Problem requirements
Each entry should be written out again exactly, so that nothing is lost.

-------- Data for analysis

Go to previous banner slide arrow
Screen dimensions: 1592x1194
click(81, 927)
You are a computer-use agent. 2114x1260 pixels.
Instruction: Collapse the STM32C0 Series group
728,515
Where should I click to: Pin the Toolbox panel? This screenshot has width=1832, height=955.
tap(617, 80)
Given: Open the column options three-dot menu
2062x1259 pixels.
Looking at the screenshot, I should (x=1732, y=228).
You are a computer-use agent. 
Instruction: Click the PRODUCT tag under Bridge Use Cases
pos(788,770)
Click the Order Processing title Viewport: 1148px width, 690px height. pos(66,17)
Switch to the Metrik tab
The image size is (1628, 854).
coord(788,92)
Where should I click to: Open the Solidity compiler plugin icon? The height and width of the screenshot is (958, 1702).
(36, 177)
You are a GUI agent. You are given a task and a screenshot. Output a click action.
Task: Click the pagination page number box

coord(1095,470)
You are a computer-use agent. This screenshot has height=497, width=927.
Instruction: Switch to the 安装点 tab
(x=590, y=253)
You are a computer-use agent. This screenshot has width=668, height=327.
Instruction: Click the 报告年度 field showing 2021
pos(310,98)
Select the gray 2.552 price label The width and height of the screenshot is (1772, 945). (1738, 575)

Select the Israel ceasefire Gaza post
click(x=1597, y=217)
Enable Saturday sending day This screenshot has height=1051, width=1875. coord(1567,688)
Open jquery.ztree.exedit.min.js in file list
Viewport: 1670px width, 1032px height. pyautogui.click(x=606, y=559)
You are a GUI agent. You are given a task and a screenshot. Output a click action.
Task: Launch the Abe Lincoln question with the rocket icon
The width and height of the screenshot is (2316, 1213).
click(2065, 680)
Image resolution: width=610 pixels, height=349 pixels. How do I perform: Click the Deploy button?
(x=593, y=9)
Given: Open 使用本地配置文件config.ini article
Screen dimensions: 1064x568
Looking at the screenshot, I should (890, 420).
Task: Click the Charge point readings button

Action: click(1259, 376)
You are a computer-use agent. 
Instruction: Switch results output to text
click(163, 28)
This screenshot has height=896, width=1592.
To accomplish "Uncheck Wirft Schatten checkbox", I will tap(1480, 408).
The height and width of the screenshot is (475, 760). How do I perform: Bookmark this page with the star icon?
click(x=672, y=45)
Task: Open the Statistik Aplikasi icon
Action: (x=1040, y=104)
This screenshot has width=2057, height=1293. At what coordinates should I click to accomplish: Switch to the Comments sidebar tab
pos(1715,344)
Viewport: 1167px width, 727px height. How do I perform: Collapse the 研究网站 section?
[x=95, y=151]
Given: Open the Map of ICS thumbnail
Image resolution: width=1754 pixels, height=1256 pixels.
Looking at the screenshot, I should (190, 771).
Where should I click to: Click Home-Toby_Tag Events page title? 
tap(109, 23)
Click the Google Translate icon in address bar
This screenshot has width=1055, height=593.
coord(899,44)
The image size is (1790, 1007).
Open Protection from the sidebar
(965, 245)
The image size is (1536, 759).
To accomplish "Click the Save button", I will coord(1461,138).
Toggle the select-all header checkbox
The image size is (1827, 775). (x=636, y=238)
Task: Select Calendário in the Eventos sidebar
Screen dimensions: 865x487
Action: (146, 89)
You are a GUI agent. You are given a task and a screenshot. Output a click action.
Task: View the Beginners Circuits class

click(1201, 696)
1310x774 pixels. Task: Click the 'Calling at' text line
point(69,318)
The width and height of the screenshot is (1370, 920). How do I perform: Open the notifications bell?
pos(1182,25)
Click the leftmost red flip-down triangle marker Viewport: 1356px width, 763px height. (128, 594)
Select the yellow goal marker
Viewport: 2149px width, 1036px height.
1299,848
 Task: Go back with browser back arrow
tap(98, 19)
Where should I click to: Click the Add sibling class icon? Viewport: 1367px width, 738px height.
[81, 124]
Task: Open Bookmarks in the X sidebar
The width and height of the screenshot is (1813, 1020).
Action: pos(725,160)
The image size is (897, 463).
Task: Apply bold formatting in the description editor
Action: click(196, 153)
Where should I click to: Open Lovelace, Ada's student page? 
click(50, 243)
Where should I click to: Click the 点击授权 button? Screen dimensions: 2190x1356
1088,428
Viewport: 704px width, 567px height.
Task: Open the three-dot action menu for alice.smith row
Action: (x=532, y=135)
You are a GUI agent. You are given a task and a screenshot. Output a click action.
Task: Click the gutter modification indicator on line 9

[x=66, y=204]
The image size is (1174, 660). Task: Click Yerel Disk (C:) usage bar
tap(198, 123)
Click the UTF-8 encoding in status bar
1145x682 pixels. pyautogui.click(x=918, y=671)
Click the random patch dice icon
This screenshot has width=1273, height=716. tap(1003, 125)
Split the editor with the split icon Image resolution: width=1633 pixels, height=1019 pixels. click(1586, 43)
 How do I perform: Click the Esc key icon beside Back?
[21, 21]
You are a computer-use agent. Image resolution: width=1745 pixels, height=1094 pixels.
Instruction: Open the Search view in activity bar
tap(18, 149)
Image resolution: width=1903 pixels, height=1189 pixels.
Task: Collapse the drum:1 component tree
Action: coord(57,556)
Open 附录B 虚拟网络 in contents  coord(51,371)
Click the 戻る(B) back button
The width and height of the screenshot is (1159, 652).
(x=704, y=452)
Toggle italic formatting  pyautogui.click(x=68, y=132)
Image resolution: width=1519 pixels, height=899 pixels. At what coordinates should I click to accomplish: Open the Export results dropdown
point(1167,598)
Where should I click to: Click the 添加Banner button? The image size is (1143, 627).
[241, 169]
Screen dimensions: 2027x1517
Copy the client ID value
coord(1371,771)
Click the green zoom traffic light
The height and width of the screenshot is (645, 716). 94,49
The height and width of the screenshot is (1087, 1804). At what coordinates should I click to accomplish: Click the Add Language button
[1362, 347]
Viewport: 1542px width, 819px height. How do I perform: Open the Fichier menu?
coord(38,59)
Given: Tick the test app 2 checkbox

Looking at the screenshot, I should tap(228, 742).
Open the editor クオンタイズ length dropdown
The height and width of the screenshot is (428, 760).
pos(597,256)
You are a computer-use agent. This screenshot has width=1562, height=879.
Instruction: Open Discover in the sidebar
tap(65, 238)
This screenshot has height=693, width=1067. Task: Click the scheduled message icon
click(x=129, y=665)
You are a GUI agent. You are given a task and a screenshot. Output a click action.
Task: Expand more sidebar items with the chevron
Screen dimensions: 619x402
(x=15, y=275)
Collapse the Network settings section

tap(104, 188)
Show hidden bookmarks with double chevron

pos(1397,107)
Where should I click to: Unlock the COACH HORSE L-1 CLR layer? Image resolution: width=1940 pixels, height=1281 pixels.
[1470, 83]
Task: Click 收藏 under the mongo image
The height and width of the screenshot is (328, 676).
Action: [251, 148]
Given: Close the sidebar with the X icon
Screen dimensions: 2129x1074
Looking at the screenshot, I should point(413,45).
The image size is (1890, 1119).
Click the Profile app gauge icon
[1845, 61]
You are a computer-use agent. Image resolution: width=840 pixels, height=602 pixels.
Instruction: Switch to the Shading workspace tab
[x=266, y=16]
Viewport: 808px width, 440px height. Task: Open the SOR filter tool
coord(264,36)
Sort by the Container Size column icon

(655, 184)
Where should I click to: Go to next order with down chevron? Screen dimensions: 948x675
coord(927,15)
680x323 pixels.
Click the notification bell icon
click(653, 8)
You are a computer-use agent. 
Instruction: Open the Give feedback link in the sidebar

----------------

Task response
Go to previous banner slide arrow
Screen dimensions: 1592x1194
click(81, 927)
You are a computer-use agent. 2114x1260 pixels.
Instruction: Collapse the STM32C0 Series group
728,515
Where should I click to: Pin the Toolbox panel? This screenshot has width=1832, height=955.
tap(617, 80)
Given: Open the column options three-dot menu
2062x1259 pixels.
Looking at the screenshot, I should (x=1732, y=228).
You are a computer-use agent. 
Instruction: Click the PRODUCT tag under Bridge Use Cases
pos(788,770)
Click the Order Processing title Viewport: 1148px width, 690px height. pos(66,17)
Switch to the Metrik tab
The image size is (1628, 854).
coord(788,92)
Where should I click to: Open the Solidity compiler plugin icon? The height and width of the screenshot is (958, 1702).
(36, 177)
You are a GUI agent. You are given a task and a screenshot. Output a click action.
Task: Click the pagination page number box

coord(1095,470)
You are a computer-use agent. This screenshot has height=497, width=927.
Instruction: Switch to the 安装点 tab
(x=590, y=253)
You are a computer-use agent. This screenshot has width=668, height=327.
Instruction: Click the 报告年度 field showing 2021
pos(310,98)
Select the gray 2.552 price label The width and height of the screenshot is (1772, 945). (1738, 575)

Select the Israel ceasefire Gaza post
click(x=1597, y=217)
Enable Saturday sending day This screenshot has height=1051, width=1875. coord(1567,688)
Open jquery.ztree.exedit.min.js in file list
Viewport: 1670px width, 1032px height. pyautogui.click(x=606, y=559)
You are a GUI agent. You are given a task and a screenshot. Output a click action.
Task: Launch the Abe Lincoln question with the rocket icon
The width and height of the screenshot is (2316, 1213).
click(2065, 680)
Image resolution: width=610 pixels, height=349 pixels. How do I perform: Click the Deploy button?
(x=593, y=9)
Given: Open 使用本地配置文件config.ini article
Screen dimensions: 1064x568
Looking at the screenshot, I should (890, 420).
Task: Click the Charge point readings button

Action: click(1259, 376)
You are a computer-use agent. 
Instruction: Switch results output to text
click(163, 28)
This screenshot has height=896, width=1592.
To accomplish "Uncheck Wirft Schatten checkbox", I will tap(1480, 408).
The height and width of the screenshot is (475, 760). How do I perform: Bookmark this page with the star icon?
click(x=672, y=45)
Task: Open the Statistik Aplikasi icon
Action: (x=1040, y=104)
This screenshot has width=2057, height=1293. At what coordinates should I click to accomplish: Switch to the Comments sidebar tab
pos(1715,344)
Viewport: 1167px width, 727px height. How do I perform: Collapse the 研究网站 section?
[x=95, y=151]
Given: Open the Map of ICS thumbnail
Image resolution: width=1754 pixels, height=1256 pixels.
Looking at the screenshot, I should (190, 771).
Where should I click to: Click Home-Toby_Tag Events page title? 
tap(109, 23)
Click the Google Translate icon in address bar
This screenshot has width=1055, height=593.
coord(899,44)
The image size is (1790, 1007).
Open Protection from the sidebar
(965, 245)
The image size is (1536, 759).
To accomplish "Click the Save button", I will coord(1461,138).
Toggle the select-all header checkbox
The image size is (1827, 775). (x=636, y=238)
Task: Select Calendário in the Eventos sidebar
Screen dimensions: 865x487
Action: (146, 89)
You are a GUI agent. You are given a task and a screenshot. Output a click action.
Task: View the Beginners Circuits class

click(1201, 696)
1310x774 pixels. Task: Click the 'Calling at' text line
point(69,318)
The width and height of the screenshot is (1370, 920). How do I perform: Open the notifications bell?
pos(1182,25)
Click the leftmost red flip-down triangle marker Viewport: 1356px width, 763px height. (128, 594)
Select the yellow goal marker
Viewport: 2149px width, 1036px height.
1299,848
 Task: Go back with browser back arrow
tap(98, 19)
Where should I click to: Click the Add sibling class icon? Viewport: 1367px width, 738px height.
[81, 124]
Task: Open Bookmarks in the X sidebar
The width and height of the screenshot is (1813, 1020).
Action: pos(725,160)
The image size is (897, 463).
Task: Apply bold formatting in the description editor
Action: click(196, 153)
Where should I click to: Open Lovelace, Ada's student page? 
click(50, 243)
Where should I click to: Click the 点击授权 button? Screen dimensions: 2190x1356
1088,428
Viewport: 704px width, 567px height.
Task: Open the three-dot action menu for alice.smith row
Action: (x=532, y=135)
You are a GUI agent. You are given a task and a screenshot. Output a click action.
Task: Click the gutter modification indicator on line 9

[x=66, y=204]
The image size is (1174, 660). Task: Click Yerel Disk (C:) usage bar
tap(198, 123)
Click the UTF-8 encoding in status bar
1145x682 pixels. pyautogui.click(x=918, y=671)
Click the random patch dice icon
This screenshot has width=1273, height=716. tap(1003, 125)
Split the editor with the split icon Image resolution: width=1633 pixels, height=1019 pixels. click(1586, 43)
 How do I perform: Click the Esc key icon beside Back?
[21, 21]
You are a computer-use agent. Image resolution: width=1745 pixels, height=1094 pixels.
Instruction: Open the Search view in activity bar
tap(18, 149)
Image resolution: width=1903 pixels, height=1189 pixels.
Task: Collapse the drum:1 component tree
Action: coord(57,556)
Open 附录B 虚拟网络 in contents  coord(51,371)
Click the 戻る(B) back button
The width and height of the screenshot is (1159, 652).
(x=704, y=452)
Toggle italic formatting  pyautogui.click(x=68, y=132)
Image resolution: width=1519 pixels, height=899 pixels. At what coordinates should I click to accomplish: Open the Export results dropdown
point(1167,598)
Where should I click to: Click the 添加Banner button? The image size is (1143, 627).
[241, 169]
Screen dimensions: 2027x1517
Copy the client ID value
coord(1371,771)
Click the green zoom traffic light
The height and width of the screenshot is (645, 716). 94,49
The height and width of the screenshot is (1087, 1804). At what coordinates should I click to accomplish: Click the Add Language button
[1362, 347]
Viewport: 1542px width, 819px height. How do I perform: Open the Fichier menu?
coord(38,59)
Given: Tick the test app 2 checkbox

Looking at the screenshot, I should tap(228, 742).
Open the editor クオンタイズ length dropdown
The height and width of the screenshot is (428, 760).
pos(597,256)
You are a computer-use agent. This screenshot has width=1562, height=879.
Instruction: Open Discover in the sidebar
tap(65, 238)
This screenshot has height=693, width=1067. Task: Click the scheduled message icon
click(x=129, y=665)
You are a GUI agent. You are given a task and a screenshot. Output a click action.
Task: Expand more sidebar items with the chevron
Screen dimensions: 619x402
(x=15, y=275)
Collapse the Network settings section

tap(104, 188)
Show hidden bookmarks with double chevron

pos(1397,107)
Where should I click to: Unlock the COACH HORSE L-1 CLR layer? Image resolution: width=1940 pixels, height=1281 pixels.
[1470, 83]
Task: Click 收藏 under the mongo image
The height and width of the screenshot is (328, 676).
Action: [251, 148]
Given: Close the sidebar with the X icon
Screen dimensions: 2129x1074
Looking at the screenshot, I should point(413,45).
The image size is (1890, 1119).
Click the Profile app gauge icon
[1845, 61]
You are a computer-use agent. Image resolution: width=840 pixels, height=602 pixels.
Instruction: Switch to the Shading workspace tab
[x=266, y=16]
Viewport: 808px width, 440px height. Task: Open the SOR filter tool
coord(264,36)
Sort by the Container Size column icon

(655, 184)
Where should I click to: Go to next order with down chevron? Screen dimensions: 948x675
coord(927,15)
680x323 pixels.
Click the notification bell icon
click(653, 8)
You are a computer-use agent. 
Instruction: Open the Give feedback link in the sidebar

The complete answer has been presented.